*Task directions*.
Produce an exact copy of the line containing "Task: Open the" and of every line after it in the material below, ending with the final line.

____

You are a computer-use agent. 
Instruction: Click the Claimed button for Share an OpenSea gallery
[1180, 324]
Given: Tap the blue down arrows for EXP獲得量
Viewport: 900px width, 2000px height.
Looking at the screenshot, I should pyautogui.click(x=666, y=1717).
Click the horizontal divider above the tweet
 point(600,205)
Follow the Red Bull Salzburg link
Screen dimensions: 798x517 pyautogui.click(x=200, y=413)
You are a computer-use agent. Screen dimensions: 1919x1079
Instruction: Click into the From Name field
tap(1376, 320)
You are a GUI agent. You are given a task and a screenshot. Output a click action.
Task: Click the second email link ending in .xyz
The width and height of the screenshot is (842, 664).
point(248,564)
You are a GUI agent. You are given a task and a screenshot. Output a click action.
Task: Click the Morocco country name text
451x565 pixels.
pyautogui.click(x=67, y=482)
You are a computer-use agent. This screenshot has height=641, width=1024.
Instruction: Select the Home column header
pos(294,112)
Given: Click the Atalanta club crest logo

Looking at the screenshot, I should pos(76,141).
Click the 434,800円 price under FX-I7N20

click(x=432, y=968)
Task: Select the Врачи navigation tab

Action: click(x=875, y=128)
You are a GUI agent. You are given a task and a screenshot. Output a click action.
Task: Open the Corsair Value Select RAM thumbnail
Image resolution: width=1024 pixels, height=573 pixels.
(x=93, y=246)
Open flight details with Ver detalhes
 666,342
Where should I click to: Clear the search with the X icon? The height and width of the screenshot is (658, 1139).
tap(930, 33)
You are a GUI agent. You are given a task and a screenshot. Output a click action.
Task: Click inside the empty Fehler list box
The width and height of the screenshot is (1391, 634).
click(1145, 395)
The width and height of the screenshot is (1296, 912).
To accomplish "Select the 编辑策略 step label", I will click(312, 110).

____

*Response area*.
Task: Open the Corsair Value Select RAM thumbnail
Image resolution: width=1024 pixels, height=573 pixels.
(x=93, y=246)
Open flight details with Ver detalhes
 666,342
Where should I click to: Clear the search with the X icon? The height and width of the screenshot is (658, 1139).
tap(930, 33)
You are a GUI agent. You are given a task and a screenshot. Output a click action.
Task: Click inside the empty Fehler list box
The width and height of the screenshot is (1391, 634).
click(1145, 395)
The width and height of the screenshot is (1296, 912).
To accomplish "Select the 编辑策略 step label", I will click(312, 110).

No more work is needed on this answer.